*Set problem 1*: In the listing, retype everything from the line containing "Task: Take a screenshot with camera icon" down to the line containing "coord(432,75)", both lines included.

*Text shown*:
↓↓↓
You wrote a trendy new messaging app, MeshMessage, to get around flaky cell phone coverage.
Instead of routing texts through cell towers, your app sends messages via the phones of nearby users, passing each message along from one phone to the next until it reaches the intended recipient. (Don't worry—the messages are encrypted while they're in transit.)
Some friends have been using your service, and they're complaining that it takes a long time for messages to get delivered. After some preliminary debugging, you suspect messages might not be taking the most direct route from the sender to the recipient.
Given information about active users on the network, find the shortest route for a message from one user (the sender) to another (the recipient). Return a list of users that make up this route.
There might be a few shortest delivery routes, all with the same length. For now, let's just return any shortest route.
Your network information takes the form of a dictionary mapping username strings to a list of other users nearby:
network = {
'Min' : ['William', 'Jayden', 'Omar'],
'William' : ['Min', 'Noam'],
'Jayden' : ['Min', 'Amelia', 'Ren', 'Noam'],
'Ren' : ['Jayden', 'Omar'],
'Amelia' : ['Jayden', 'Adam', 'Miguel'],
'Adam' : ['Amelia', 'Miguel', 'Sofia', 'Lucas'],
'Miguel' : ['Amelia', 'Adam', 'Liam', 'Nathan'],
'Noam' : ['Nathan', 'Jayden', 'William'],
'Omar' : ['Ren', 'Min', 'Scott'],
...
}
For the network above, a message from Jayden to Adam should have this route:
['Jayden', 'Amelia', 'Adam']
We can find the shortest route in O(N+M) time, where N is the number of users and M is the number of connections between them.
It's easy to write code that can get caught in an infinite loop for some inputs! Does your code always finish running?
What happens if there's no way for messages to get to the recipient?
What happens if the sender tries to send a message to themselves?
Users? Connections? Routes? What data structures can we build out of that? Let's run through some common ones and see if anything fits here.
A graph is an abstract data structure with nodes (or vertices) that are connected by edges.
They're useful in cases where you have things that connect to other things. Nodes and edges could, for example, respectively represent cities and highways, routers and ethernet cables, or Facebook users and their friendships.
Let's run with graphs for a bit and see how things go. Users will be nodes in our graph, and we'll draw edges between users who are close enough to message each other.
Our input dictionary already represents the graph we want in adjacency list ↴
One common graph storage format is called an adjacency list.
In this format, every node has a list of connected neighbors: an adjacency list. We could store these lists in a dictionary where the keys represent the node and the values are the adjacency lists.
For instance, here's one graph:
And, here's how we'd represent it using a dictionary:
graph = {
0: [1],
1: [0, 2, 3],
2: [1, 3],
3: [1, 2],
}
Since node 3 has edges to nodes 1 and 2, graph[3] has the adjacency list [1, 2].
Is our graph directed or undirected? ↴
Graphs can be directed or undirected. In directed graphs, edges point from the node at one end to the node at the other end. In undirected graphs, the edges simply connect the nodes at each end.
If a graph is weighted, each edge has a "weight." The weights could, for example, represent the distance between two locations, or the cost or time it takes to travel between the locations.
For directed vs. undirected, we'll assume that if Min can transmit a message to Jayden, then Jayden can also transmit a message to Min. Our sample input definitely suggests this is the case. And it makes sense—they're the same distance from each other, after all. That means our graph is undirected.
↑↑↑
*Set problem 2*: Echo the MeshMessage text word for word, everything from "They're useful in" down to "and their friendships.".

*Supplied data*:
↓↓↓
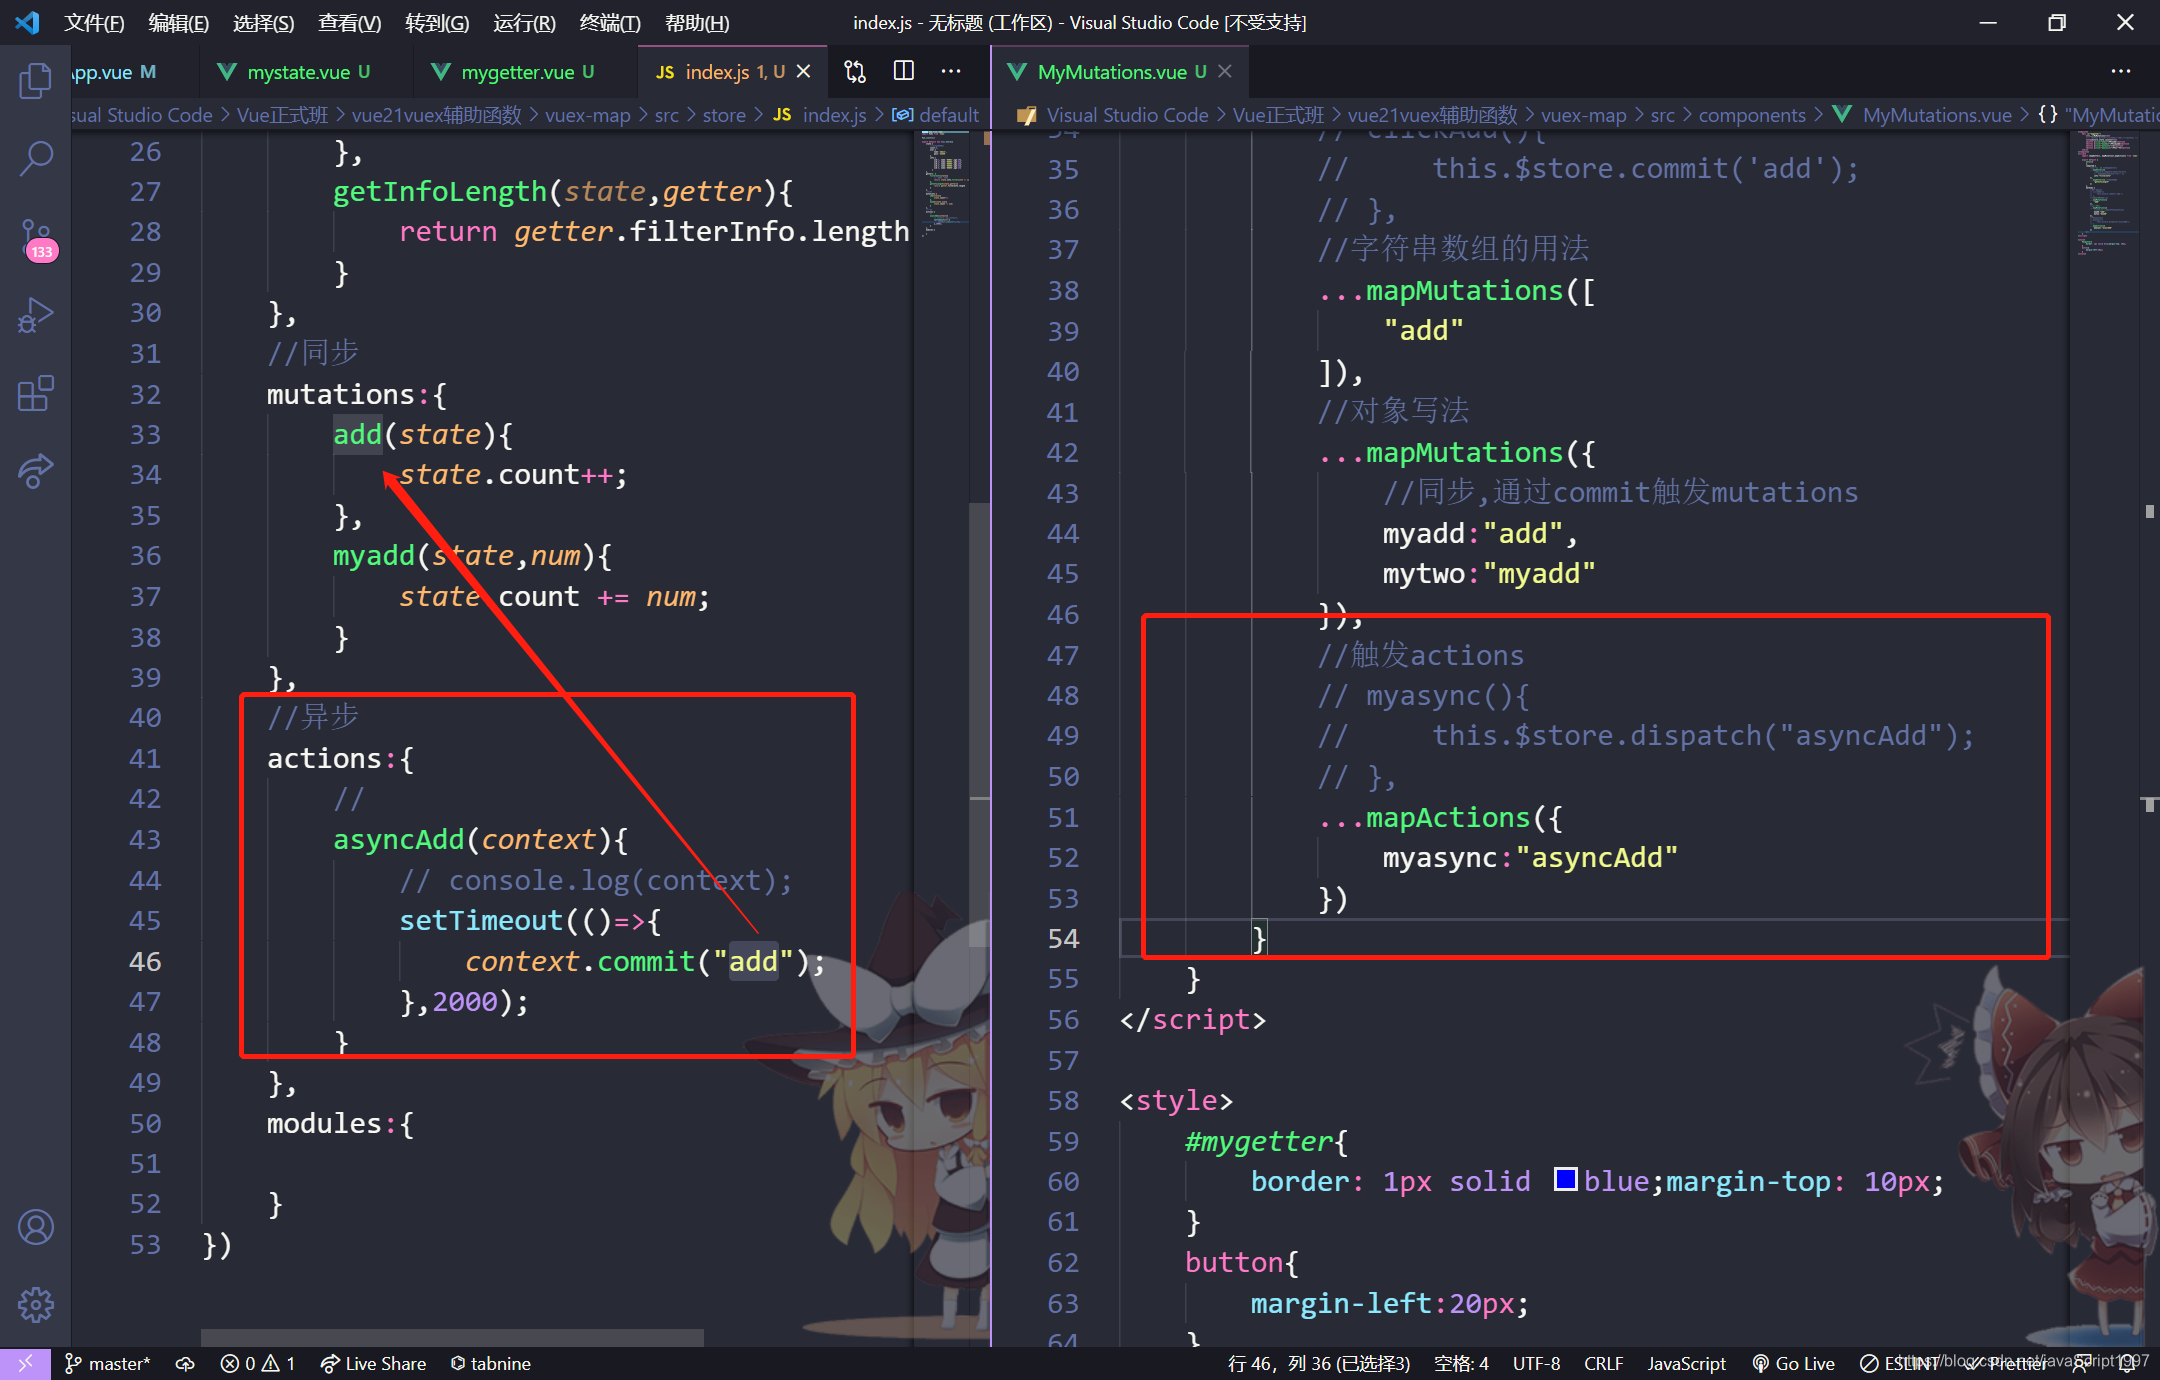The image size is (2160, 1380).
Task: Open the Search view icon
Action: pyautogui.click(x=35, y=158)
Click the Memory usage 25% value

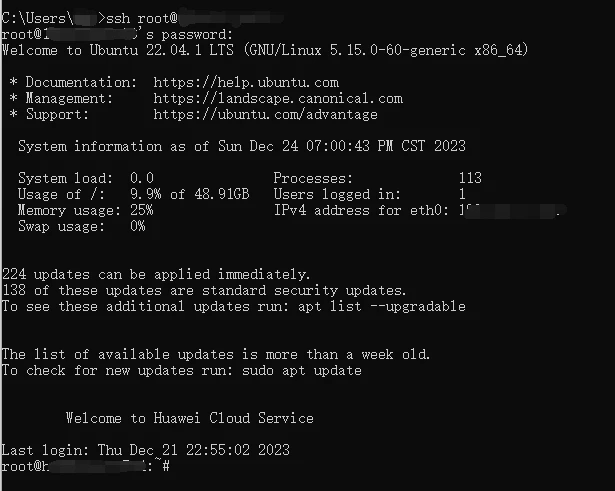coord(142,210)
↑↑↑
↓↓↓
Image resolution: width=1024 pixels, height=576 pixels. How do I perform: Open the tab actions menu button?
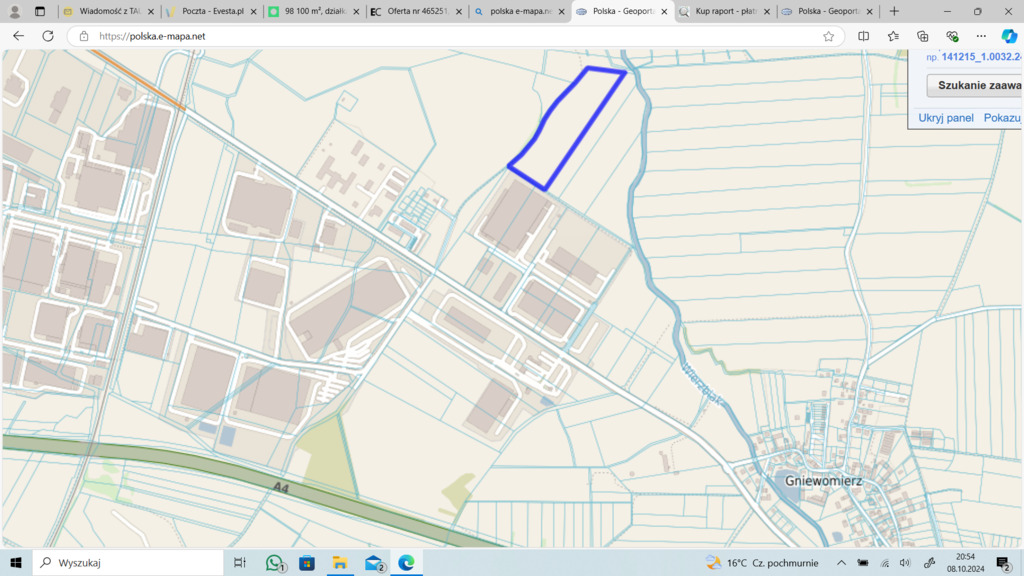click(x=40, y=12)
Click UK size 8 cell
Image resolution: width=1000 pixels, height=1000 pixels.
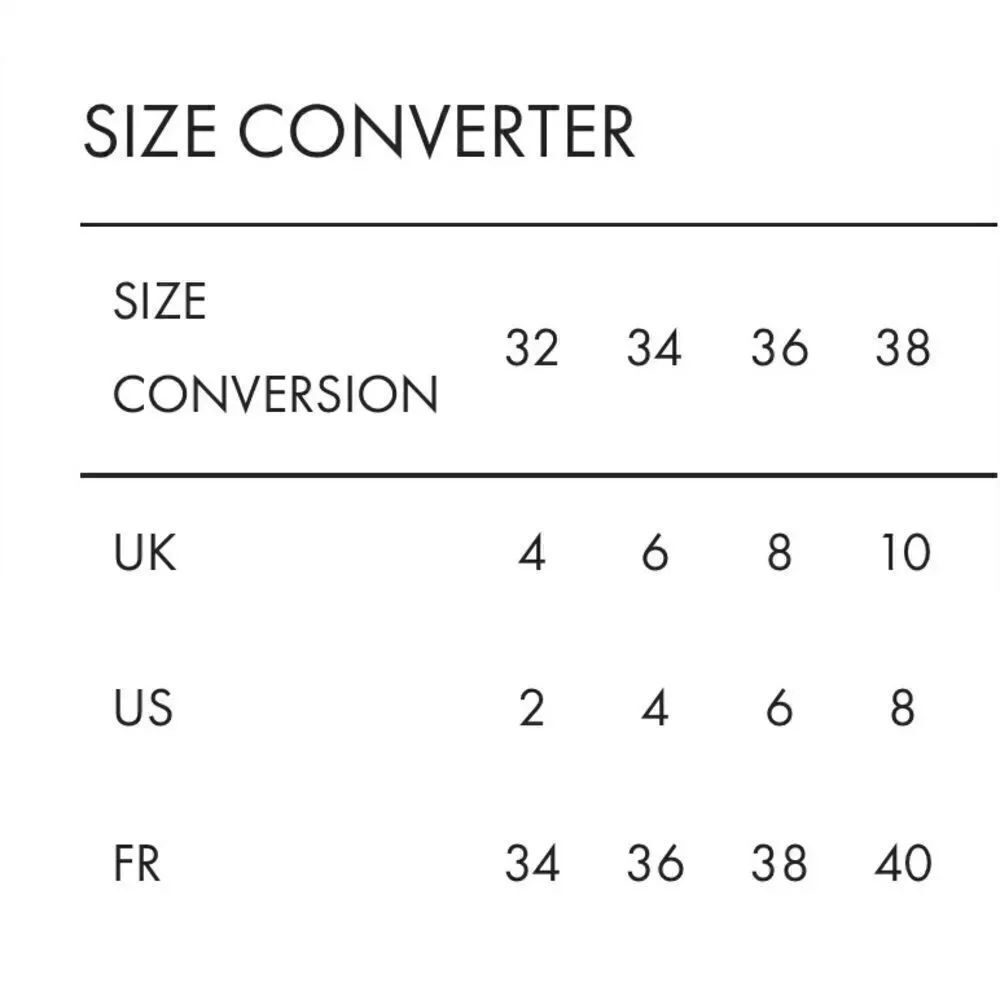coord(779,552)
↑↑↑
↓↓↓
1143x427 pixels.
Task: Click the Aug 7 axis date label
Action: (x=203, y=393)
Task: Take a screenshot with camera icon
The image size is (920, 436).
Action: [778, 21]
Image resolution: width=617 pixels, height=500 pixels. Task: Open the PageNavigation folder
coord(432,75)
↑↑↑
*Task output 1*:
Task: Take a screenshot with camera icon
The image size is (920, 436).
Action: [778, 21]
Image resolution: width=617 pixels, height=500 pixels. Task: Open the PageNavigation folder
coord(432,75)

*Task output 2*:
They're useful in cases where you have things that connect to other things. Nodes and edges could, for example, respectively represent cities and highways, routers and ethernet cables, or Facebook users and their friendships.